→ PROVIDED RECORDS:
*****

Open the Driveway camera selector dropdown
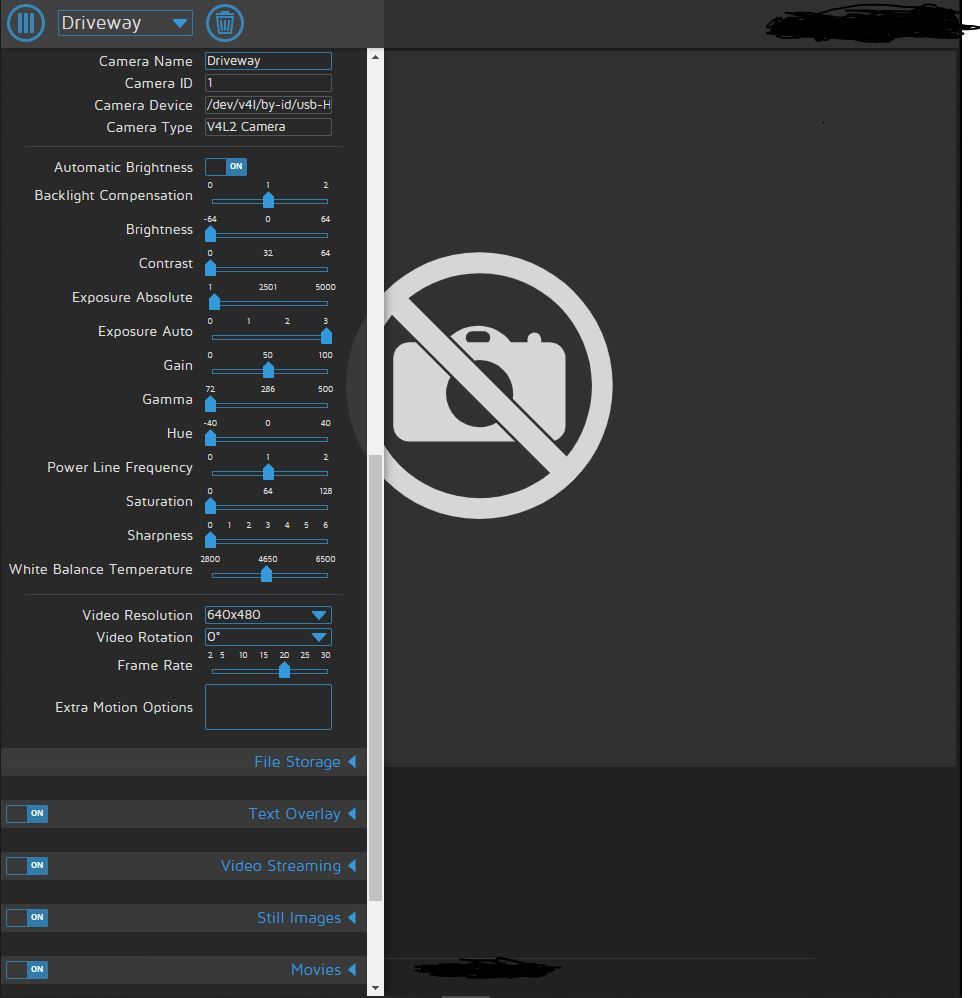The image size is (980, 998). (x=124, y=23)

*****

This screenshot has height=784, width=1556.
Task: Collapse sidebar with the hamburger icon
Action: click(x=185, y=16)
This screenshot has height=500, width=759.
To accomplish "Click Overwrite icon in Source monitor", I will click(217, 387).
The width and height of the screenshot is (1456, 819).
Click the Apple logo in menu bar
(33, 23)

*****

How many lines in the entries above include the word "screenshot"? Reply with the number alone.

3